[Opening Given entries section]
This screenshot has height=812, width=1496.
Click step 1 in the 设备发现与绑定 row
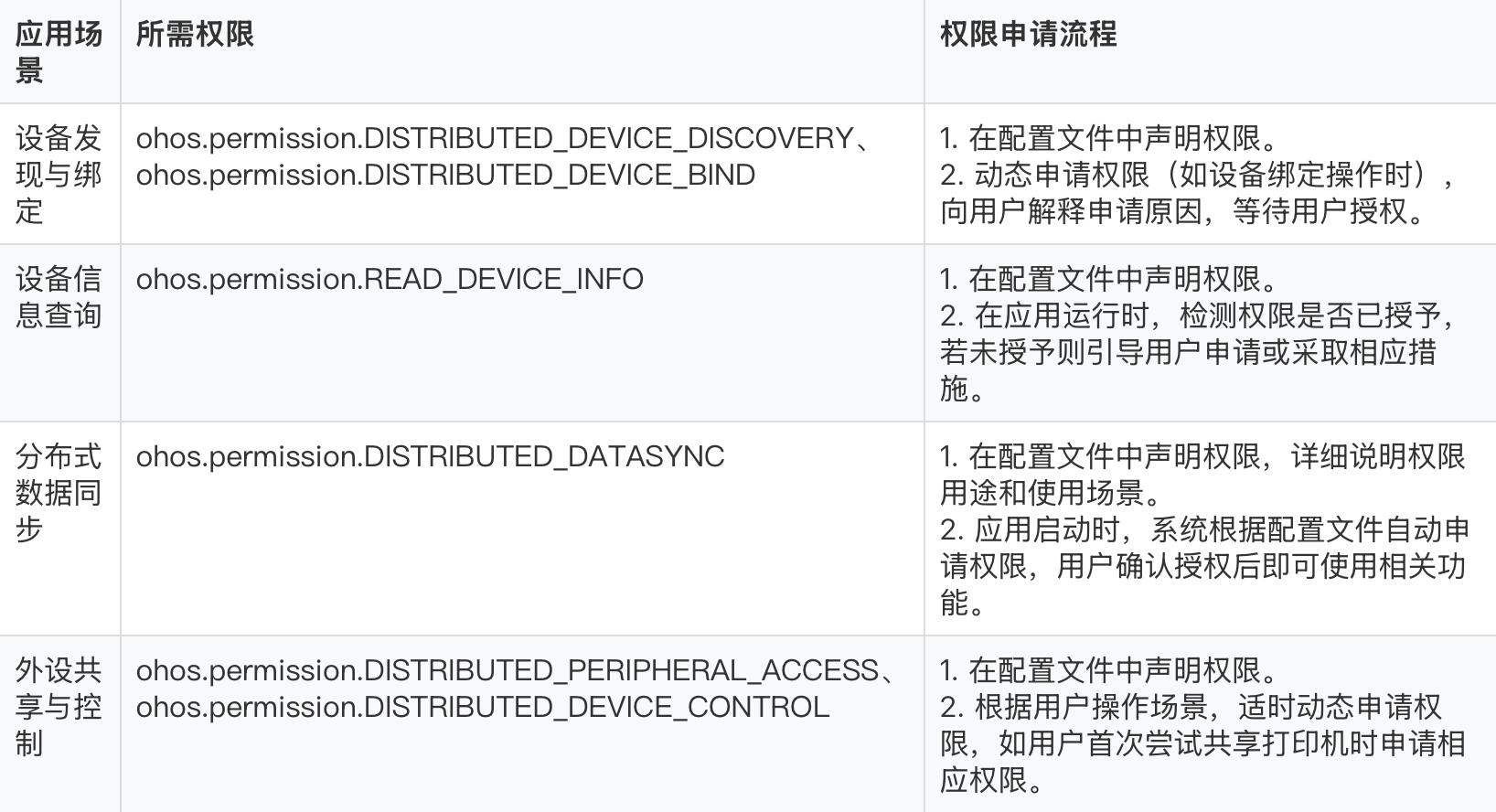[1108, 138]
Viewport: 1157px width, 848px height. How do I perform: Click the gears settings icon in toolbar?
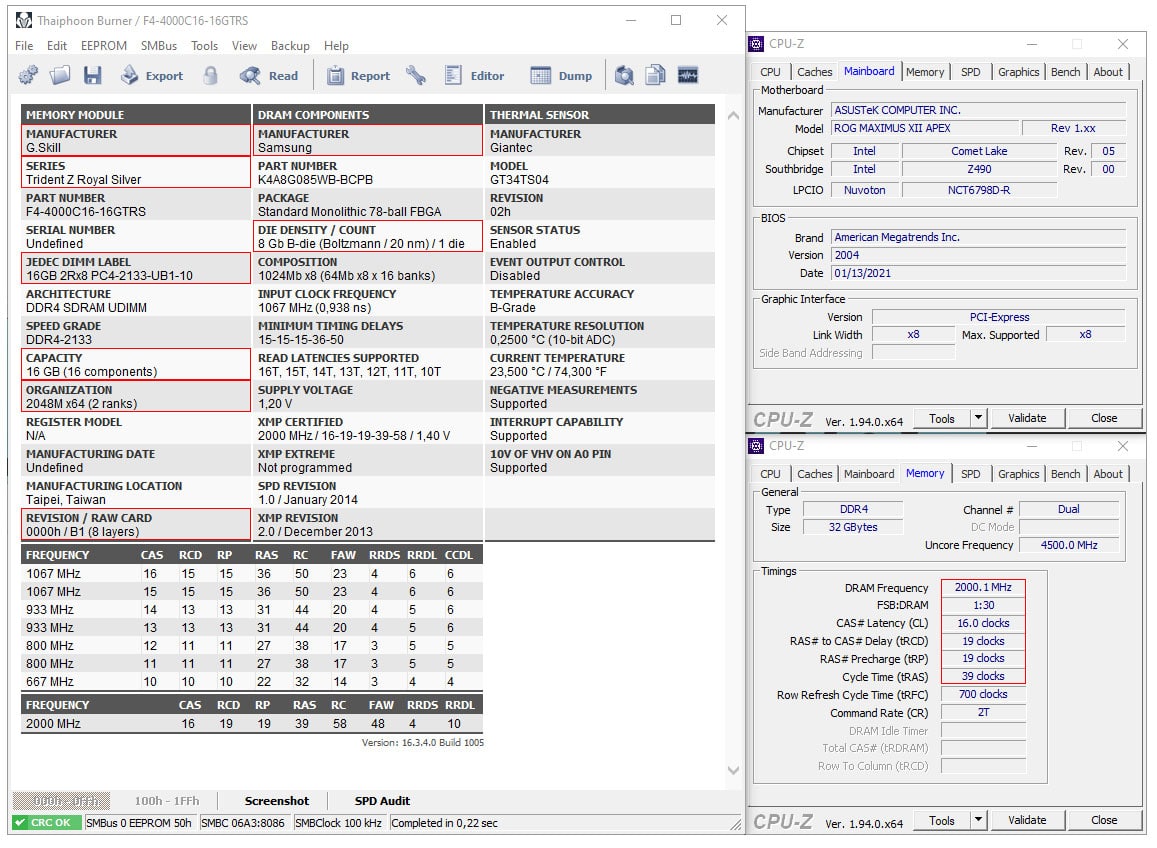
[Closing Given entries section]
[Opening Given entries section]
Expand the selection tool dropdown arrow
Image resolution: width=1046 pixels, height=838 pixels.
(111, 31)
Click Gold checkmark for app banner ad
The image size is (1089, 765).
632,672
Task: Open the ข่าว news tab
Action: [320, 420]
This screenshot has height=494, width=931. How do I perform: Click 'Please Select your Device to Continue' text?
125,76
[Closing Given entries section]
Directions for this task:
Extract from the material above the stretch running from the line containing "This screenshot has height=812, width=1496." through the line containing "Viewport: 1157px width, 848px". Keep the text exact and the pictures out.

Task output:
This screenshot has height=812, width=1496.
Click step 1 in the 设备发现与绑定 row
[1108, 138]
Viewport: 1157px width, 848px height. How do I perform: Click the gears settings icon in toolbar?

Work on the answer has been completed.